### Material for this exercise

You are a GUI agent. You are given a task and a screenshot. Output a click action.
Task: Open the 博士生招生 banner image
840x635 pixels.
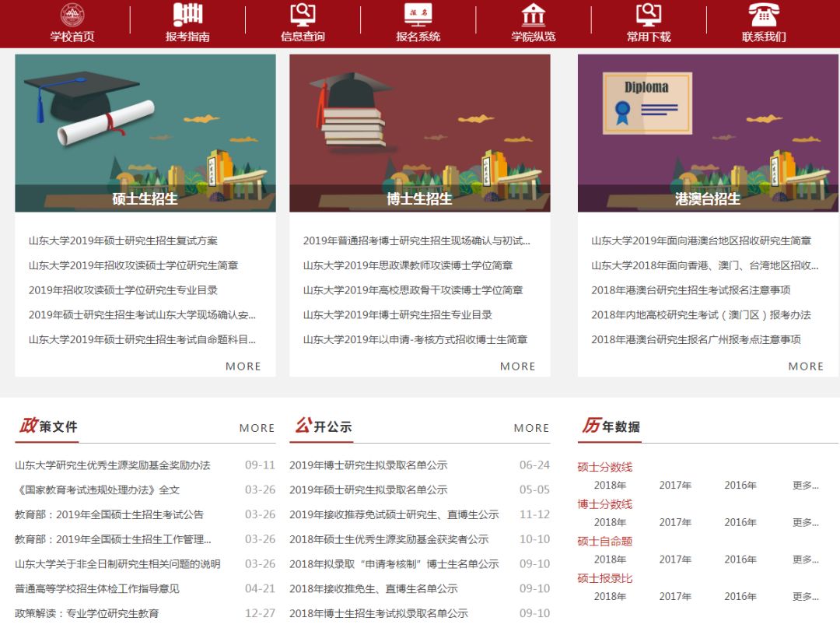tap(419, 132)
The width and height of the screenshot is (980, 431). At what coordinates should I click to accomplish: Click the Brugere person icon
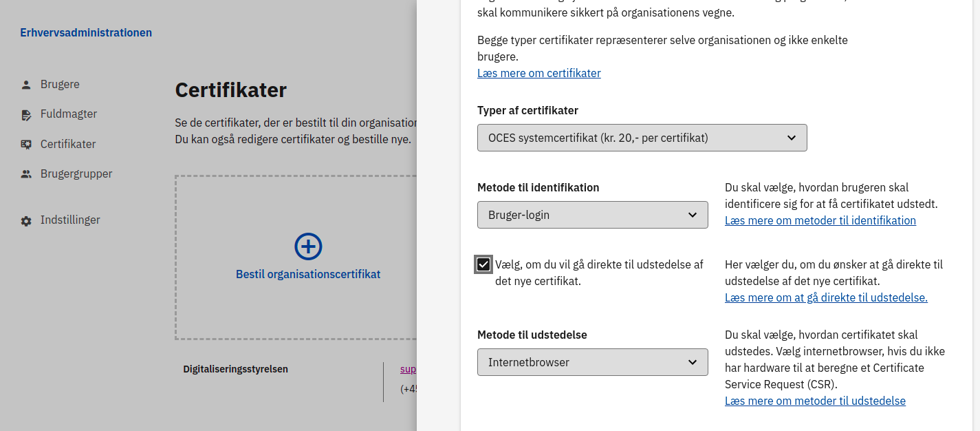pos(26,85)
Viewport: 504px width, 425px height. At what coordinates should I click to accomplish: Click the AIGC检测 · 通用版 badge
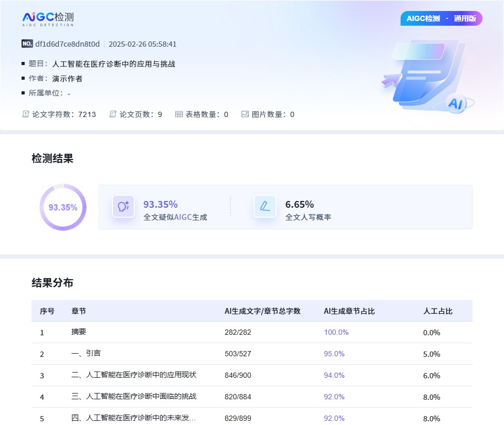(441, 18)
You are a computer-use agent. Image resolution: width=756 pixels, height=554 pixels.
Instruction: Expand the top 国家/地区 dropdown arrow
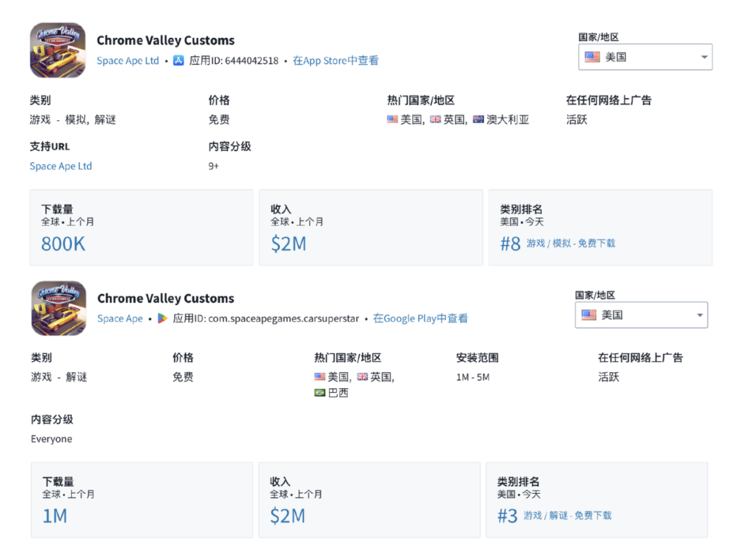tap(704, 57)
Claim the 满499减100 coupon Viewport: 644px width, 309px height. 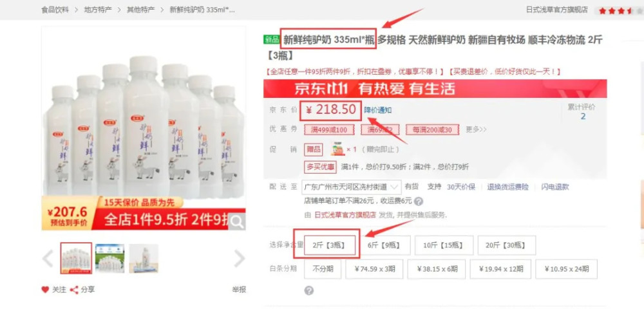tap(329, 130)
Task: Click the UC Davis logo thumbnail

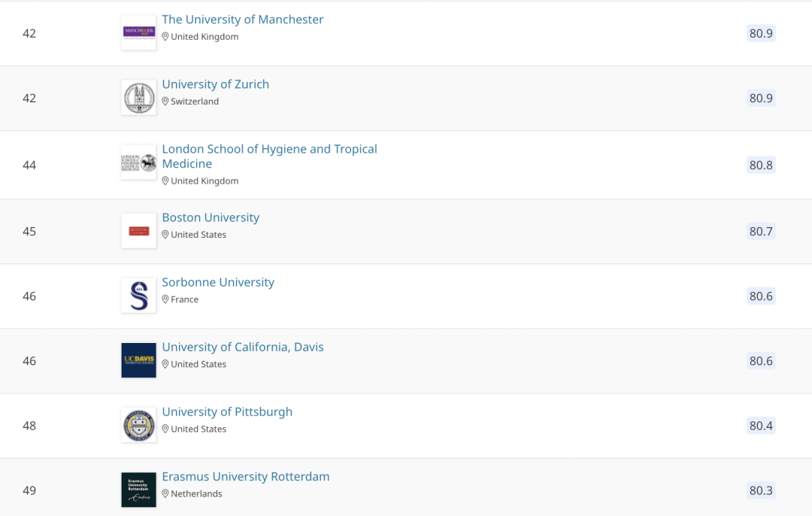Action: pos(138,360)
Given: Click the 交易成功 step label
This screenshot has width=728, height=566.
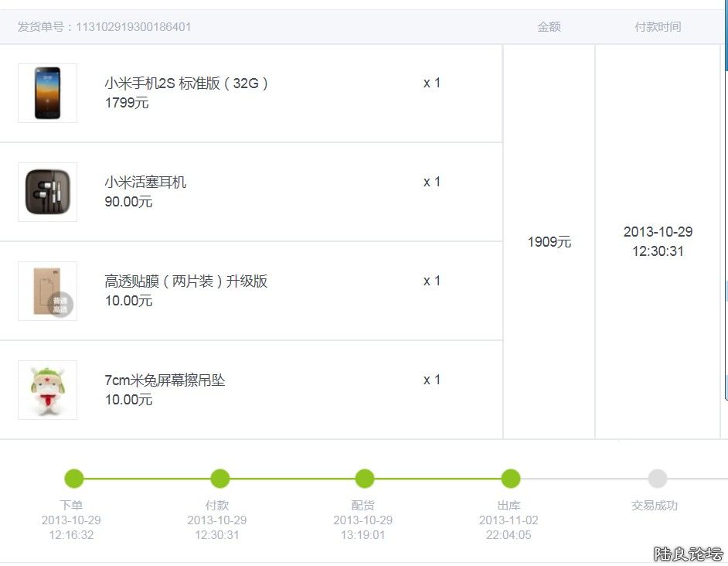Looking at the screenshot, I should (x=655, y=506).
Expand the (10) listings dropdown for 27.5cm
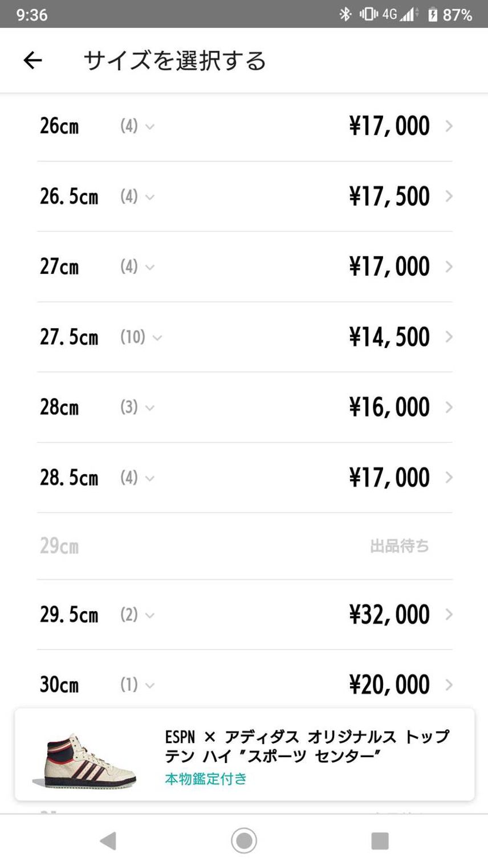The width and height of the screenshot is (488, 868). point(141,337)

######

# [Problem description]
"agent" is the word to look for; copy every line of the data that has it.

# [Written reply]
You are a GUI agent. You are given a task and a screenshot. Output a click action.
You are a computer-use agent. Image resolution: width=756 pixels, height=554 pixels.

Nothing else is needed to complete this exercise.